[Records from a collection]
--- START ---

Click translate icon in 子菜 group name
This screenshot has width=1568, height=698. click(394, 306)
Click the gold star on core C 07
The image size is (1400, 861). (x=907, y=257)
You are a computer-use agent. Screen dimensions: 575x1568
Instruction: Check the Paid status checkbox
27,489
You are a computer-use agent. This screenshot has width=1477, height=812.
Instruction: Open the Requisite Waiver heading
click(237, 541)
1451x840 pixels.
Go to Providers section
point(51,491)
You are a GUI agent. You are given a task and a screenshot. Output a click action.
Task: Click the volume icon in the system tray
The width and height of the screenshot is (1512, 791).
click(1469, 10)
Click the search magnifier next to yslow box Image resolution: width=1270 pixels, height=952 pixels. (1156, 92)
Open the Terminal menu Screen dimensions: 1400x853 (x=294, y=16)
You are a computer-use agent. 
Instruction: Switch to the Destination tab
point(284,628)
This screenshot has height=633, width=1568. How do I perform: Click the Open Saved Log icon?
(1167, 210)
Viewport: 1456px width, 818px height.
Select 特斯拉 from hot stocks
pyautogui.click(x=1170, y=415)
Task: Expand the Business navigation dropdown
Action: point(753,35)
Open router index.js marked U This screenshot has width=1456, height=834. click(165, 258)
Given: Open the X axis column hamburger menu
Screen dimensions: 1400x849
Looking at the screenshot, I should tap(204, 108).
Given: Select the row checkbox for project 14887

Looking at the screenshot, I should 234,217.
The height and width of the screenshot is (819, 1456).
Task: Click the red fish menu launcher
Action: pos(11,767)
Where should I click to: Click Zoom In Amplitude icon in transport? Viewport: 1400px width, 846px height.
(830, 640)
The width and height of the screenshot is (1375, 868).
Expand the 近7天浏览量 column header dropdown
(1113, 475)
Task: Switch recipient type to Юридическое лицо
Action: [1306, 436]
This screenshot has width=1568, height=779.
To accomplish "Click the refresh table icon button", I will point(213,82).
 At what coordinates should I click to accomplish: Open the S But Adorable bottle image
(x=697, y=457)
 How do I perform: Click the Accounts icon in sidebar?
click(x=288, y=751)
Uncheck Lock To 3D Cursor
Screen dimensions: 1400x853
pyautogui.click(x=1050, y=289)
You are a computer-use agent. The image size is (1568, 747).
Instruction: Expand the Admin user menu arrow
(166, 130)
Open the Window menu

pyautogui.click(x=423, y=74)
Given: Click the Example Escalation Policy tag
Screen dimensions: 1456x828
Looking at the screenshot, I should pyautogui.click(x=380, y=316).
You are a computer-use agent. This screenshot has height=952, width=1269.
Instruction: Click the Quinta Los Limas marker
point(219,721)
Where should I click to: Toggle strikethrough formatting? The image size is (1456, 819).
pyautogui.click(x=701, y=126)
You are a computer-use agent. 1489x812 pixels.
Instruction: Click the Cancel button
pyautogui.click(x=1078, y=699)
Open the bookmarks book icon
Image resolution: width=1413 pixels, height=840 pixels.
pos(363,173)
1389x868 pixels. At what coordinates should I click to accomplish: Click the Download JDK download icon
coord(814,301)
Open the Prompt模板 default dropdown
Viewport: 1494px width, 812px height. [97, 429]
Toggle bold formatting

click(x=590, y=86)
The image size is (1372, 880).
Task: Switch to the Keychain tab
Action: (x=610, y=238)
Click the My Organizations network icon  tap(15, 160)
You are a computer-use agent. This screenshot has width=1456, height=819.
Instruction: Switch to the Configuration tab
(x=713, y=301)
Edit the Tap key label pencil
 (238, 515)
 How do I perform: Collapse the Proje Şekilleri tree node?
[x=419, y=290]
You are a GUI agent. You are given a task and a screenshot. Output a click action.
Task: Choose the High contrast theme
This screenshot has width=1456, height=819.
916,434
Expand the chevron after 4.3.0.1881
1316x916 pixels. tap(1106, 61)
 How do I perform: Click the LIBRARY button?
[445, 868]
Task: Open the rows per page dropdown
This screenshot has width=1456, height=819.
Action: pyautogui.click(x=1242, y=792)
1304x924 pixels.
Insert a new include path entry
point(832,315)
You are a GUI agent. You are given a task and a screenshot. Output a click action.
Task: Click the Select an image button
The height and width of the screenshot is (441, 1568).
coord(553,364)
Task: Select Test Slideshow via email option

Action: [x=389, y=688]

--- END ---

[HOW TO COMPLETE THIS TASK] Restate the full data above, keeping each word intact.

[ANSWER TO THIS PROBLEM]
Click translate icon in 子菜 group name
This screenshot has width=1568, height=698. click(394, 306)
Click the gold star on core C 07
The image size is (1400, 861). (x=907, y=257)
You are a computer-use agent. Screen dimensions: 575x1568
Instruction: Check the Paid status checkbox
27,489
You are a computer-use agent. This screenshot has width=1477, height=812.
Instruction: Open the Requisite Waiver heading
click(237, 541)
1451x840 pixels.
Go to Providers section
point(51,491)
You are a GUI agent. You are given a task and a screenshot. Output a click action.
Task: Click the volume icon in the system tray
The width and height of the screenshot is (1512, 791).
click(1469, 10)
Click the search magnifier next to yslow box Image resolution: width=1270 pixels, height=952 pixels. (1156, 92)
Open the Terminal menu Screen dimensions: 1400x853 (x=294, y=16)
You are a computer-use agent. 
Instruction: Switch to the Destination tab
point(284,628)
This screenshot has height=633, width=1568. How do I perform: Click the Open Saved Log icon?
(1167, 210)
Viewport: 1456px width, 818px height.
Select 特斯拉 from hot stocks
pyautogui.click(x=1170, y=415)
Task: Expand the Business navigation dropdown
Action: point(753,35)
Open router index.js marked U This screenshot has width=1456, height=834. click(165, 258)
Given: Open the X axis column hamburger menu
Screen dimensions: 1400x849
Looking at the screenshot, I should tap(204, 108).
Given: Select the row checkbox for project 14887

Looking at the screenshot, I should 234,217.
The height and width of the screenshot is (819, 1456).
Task: Click the red fish menu launcher
Action: pos(11,767)
Where should I click to: Click Zoom In Amplitude icon in transport? Viewport: 1400px width, 846px height.
(830, 640)
The width and height of the screenshot is (1375, 868).
Expand the 近7天浏览量 column header dropdown
(1113, 475)
Task: Switch recipient type to Юридическое лицо
Action: [1306, 436]
This screenshot has width=1568, height=779.
To accomplish "Click the refresh table icon button", I will point(213,82).
 At what coordinates should I click to accomplish: Open the S But Adorable bottle image
(x=697, y=457)
 How do I perform: Click the Accounts icon in sidebar?
click(x=288, y=751)
Uncheck Lock To 3D Cursor
Screen dimensions: 1400x853
pyautogui.click(x=1050, y=289)
You are a computer-use agent. The image size is (1568, 747).
Instruction: Expand the Admin user menu arrow
(166, 130)
Open the Window menu

pyautogui.click(x=423, y=74)
Given: Click the Example Escalation Policy tag
Screen dimensions: 1456x828
Looking at the screenshot, I should pyautogui.click(x=380, y=316).
You are a computer-use agent. This screenshot has height=952, width=1269.
Instruction: Click the Quinta Los Limas marker
point(219,721)
Where should I click to: Toggle strikethrough formatting? The image size is (1456, 819).
pyautogui.click(x=701, y=126)
You are a computer-use agent. 1489x812 pixels.
Instruction: Click the Cancel button
pyautogui.click(x=1078, y=699)
Open the bookmarks book icon
Image resolution: width=1413 pixels, height=840 pixels.
pos(363,173)
1389x868 pixels. At what coordinates should I click to accomplish: Click the Download JDK download icon
coord(814,301)
Open the Prompt模板 default dropdown
Viewport: 1494px width, 812px height. [97, 429]
Toggle bold formatting

click(x=590, y=86)
The image size is (1372, 880).
Task: Switch to the Keychain tab
Action: (x=610, y=238)
Click the My Organizations network icon  tap(15, 160)
You are a computer-use agent. This screenshot has width=1456, height=819.
Instruction: Switch to the Configuration tab
(x=713, y=301)
Edit the Tap key label pencil
 (238, 515)
 How do I perform: Collapse the Proje Şekilleri tree node?
[x=419, y=290]
You are a GUI agent. You are given a task and a screenshot. Output a click action.
Task: Choose the High contrast theme
This screenshot has width=1456, height=819.
916,434
Expand the chevron after 4.3.0.1881
1316x916 pixels. tap(1106, 61)
 How do I perform: Click the LIBRARY button?
[445, 868]
Task: Open the rows per page dropdown
This screenshot has width=1456, height=819.
Action: pyautogui.click(x=1242, y=792)
1304x924 pixels.
Insert a new include path entry
point(832,315)
You are a GUI agent. You are given a task and a screenshot. Output a click action.
Task: Click the Select an image button
The height and width of the screenshot is (441, 1568).
coord(553,364)
Task: Select Test Slideshow via email option

Action: [x=389, y=688]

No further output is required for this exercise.